"""Predicate representation for semantic role labeling in PredPatt.
This module defines the core predicate structures used in the PredPatt system
for extracting and representing predicates from dependency parses. It handles
various predicate types including verbal, possessive, appositional, and
adjectival predicates.
Classes
-------
Predicate
Main class representing a predicate with its root token, arguments, and
predicate type. Supports different predicate types (normal, possessive,
appositive, adjectival).
PredicateType
Enumeration defining the four types of predicates that PredPatt can extract:
NORMAL, POSS, APPOS, and AMOD.
Functions
---------
argument_names
Utility function to generate alphabetic names for arguments (?a, ?b, etc.)
for display and debugging purposes.
sort_by_position
Helper function to sort items by their position attribute, used for
ordering tokens and arguments.
no_color
Identity function that returns text unchanged (used when color is disabled).
"""
from __future__ import annotations
import enum
from typing import TYPE_CHECKING
from ..typing import T
from ..utils.ud_schema import dep_v1, postag
from .token import Token
if TYPE_CHECKING:
from collections.abc import Callable
from ..rules.base import Rule
from ..typing import UDSchema
from .argument import Argument
ColorFunc = Callable[[str, str], str]
[docs]
class PredicateType(str, enum.Enum):
"""Enumeration of predicate types in PredPatt.
Inherits from str to maintain backward compatibility with string comparisons.
"""
NORMAL = "normal" # Standard verbal predicates
POSS = "poss" # Possessive predicates
APPOS = "appos" # Appositional predicates
AMOD = "amod" # Adjectival modifier predicates
[docs]
def argument_names(args: list[T]) -> dict[T, str]:
"""Give arguments alpha-numeric names.
Parameters
----------
args : list[T]
List of arguments to name.
Returns
-------
dict[T, str]
Mapping from argument to its name (e.g., '?a', '?b', etc.).
Examples
--------
>>> names = argument_names(range(100))
>>> [names[i] for i in range(0,100,26)]
['?a', '?a1', '?a2', '?a3']
>>> [names[i] for i in range(1,100,26)]
['?b', '?b1', '?b2', '?b3']
"""
# argument naming scheme: integer -> `?[a-z]` with potentially a number if
# there more than 26 arguments.
name = {}
for i, arg in enumerate(args):
c = i // 26 if i >= 26 else ''
name[arg] = f'?{chr(97+(i % 26))}{c}'
return name
[docs]
def sort_by_position(x: list[T]) -> list[T]:
"""Sort items by their position attribute."""

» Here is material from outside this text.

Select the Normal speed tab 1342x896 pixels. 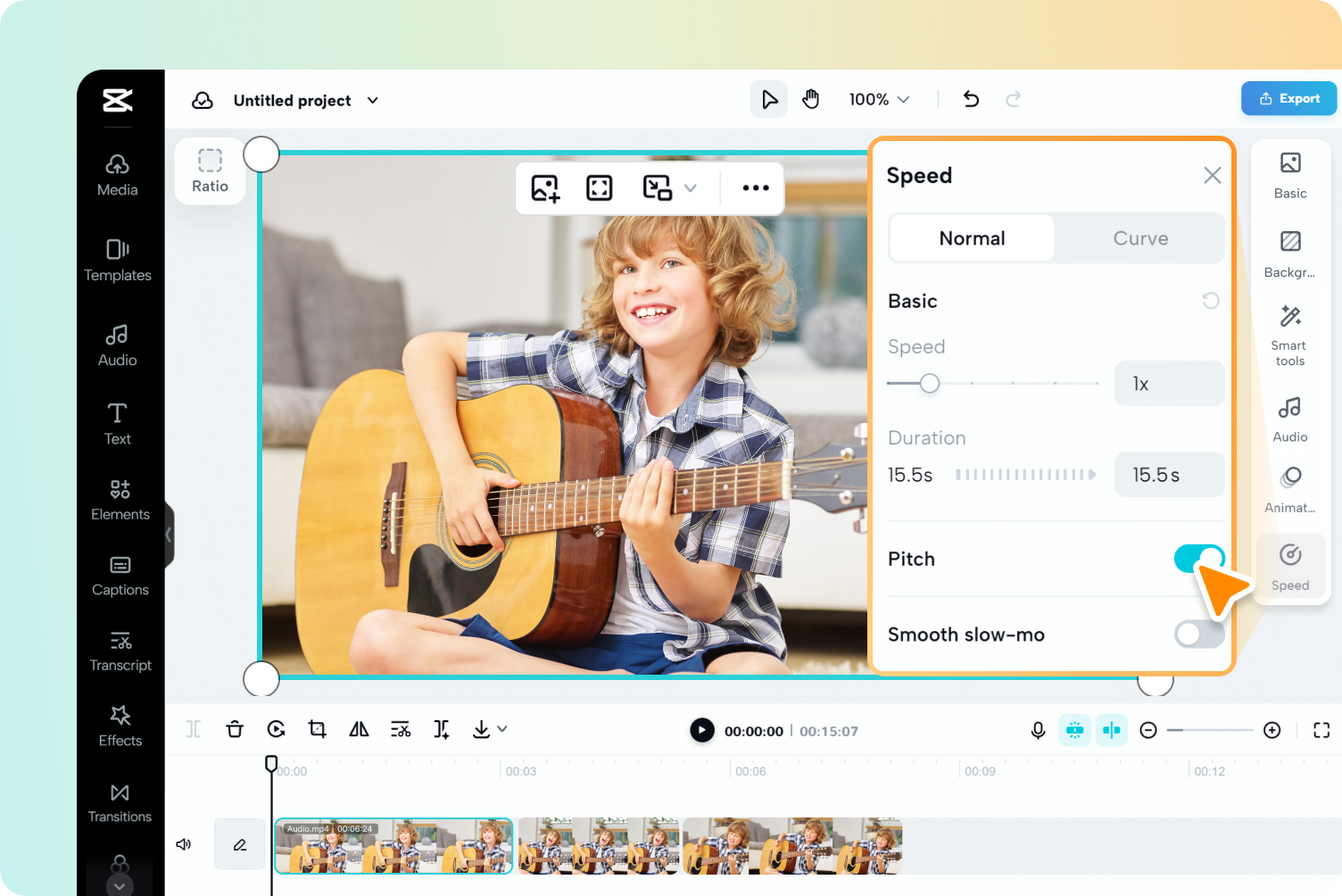[x=972, y=238]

return list(sorted(x, key=lambda y: y.position))
[docs]
def no_color(x: str, _: str) -> str:
"""Identity function for when color is disabled."""
return x
[docs]
class Predicate:
"""Represents a predicate extracted from a dependency parse.

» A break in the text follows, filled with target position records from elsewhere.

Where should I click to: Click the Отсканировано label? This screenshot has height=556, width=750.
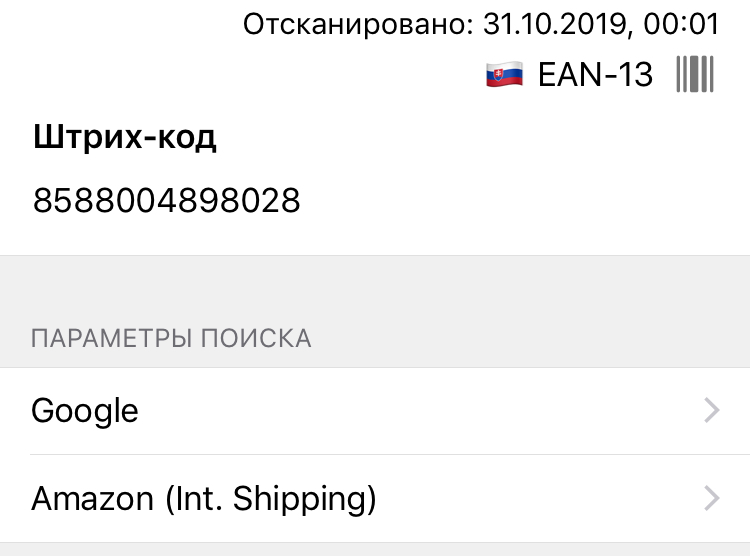[356, 24]
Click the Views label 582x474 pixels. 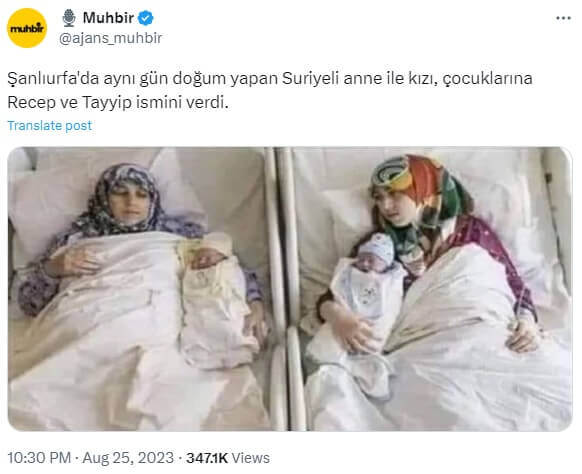coord(251,458)
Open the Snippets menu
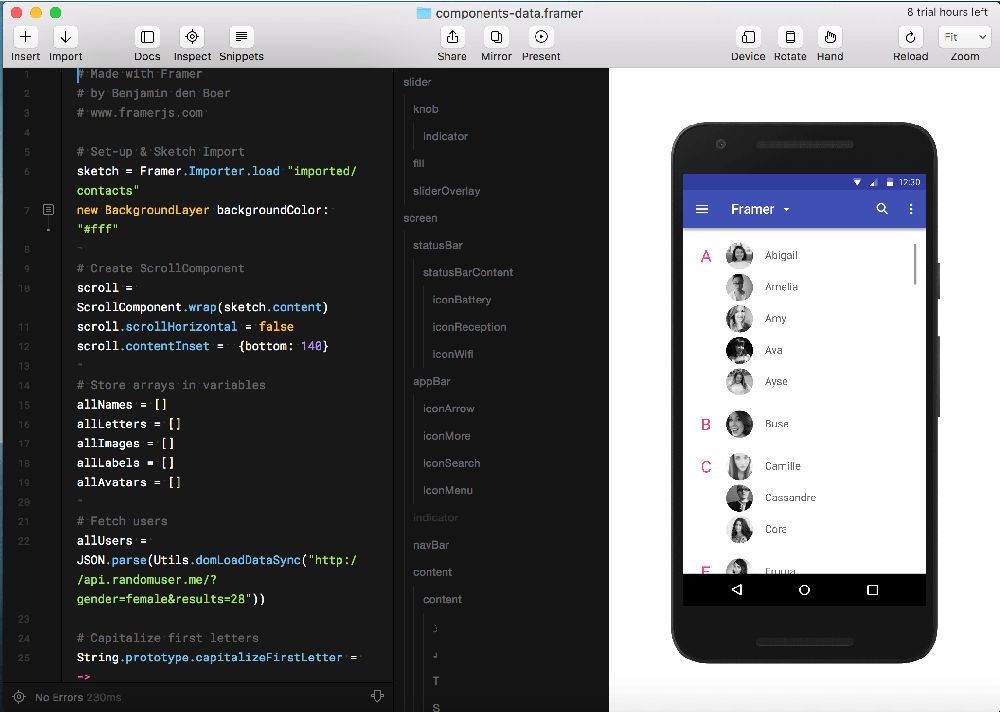1000x712 pixels. point(241,37)
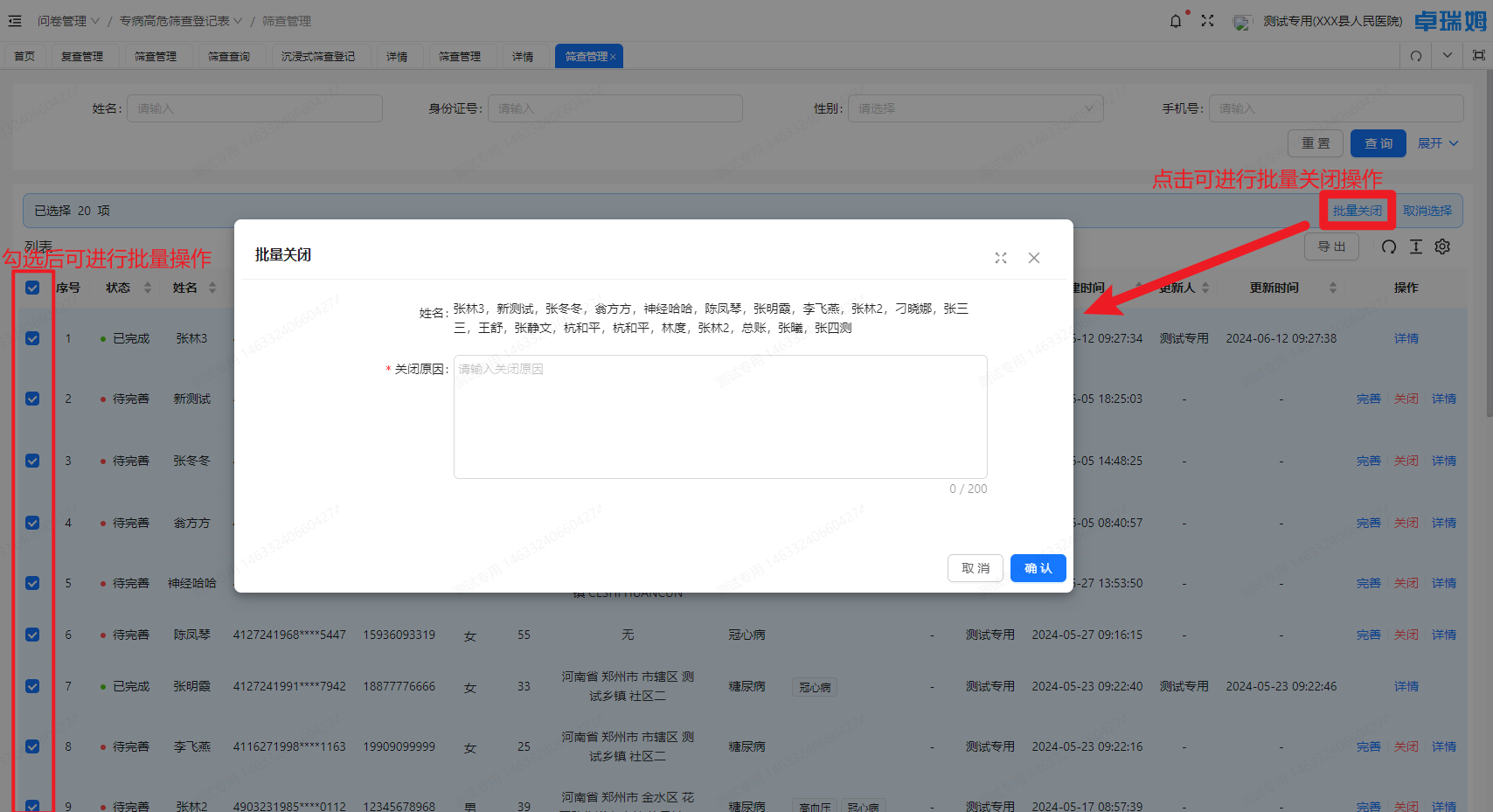This screenshot has width=1493, height=812.
Task: Refresh the current tab page
Action: (1416, 56)
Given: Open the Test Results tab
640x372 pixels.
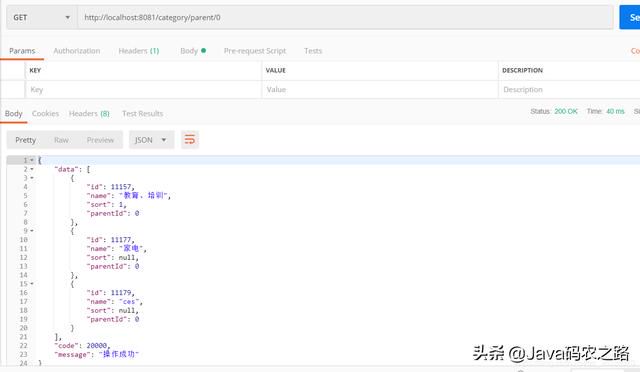Looking at the screenshot, I should (142, 113).
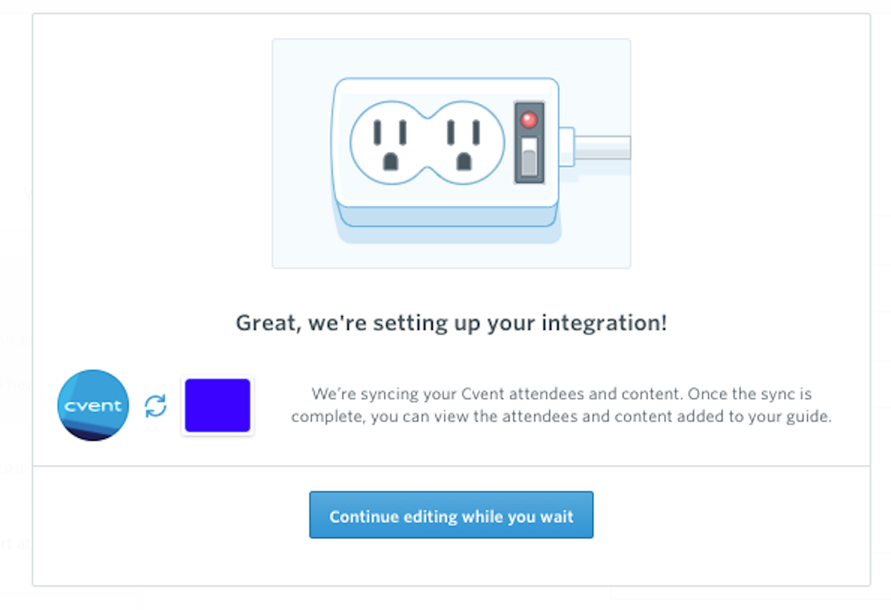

A predicate consists of a root token and potentially multiple
tokens that form the predicate phrase, along with its arguments.
Parameters
----------
root : Token
The root token of the predicate.
ud : module, optional
The Universal Dependencies module to use (default: dep_v1).
rules : list, optional
List of rules that led to this predicate's extraction.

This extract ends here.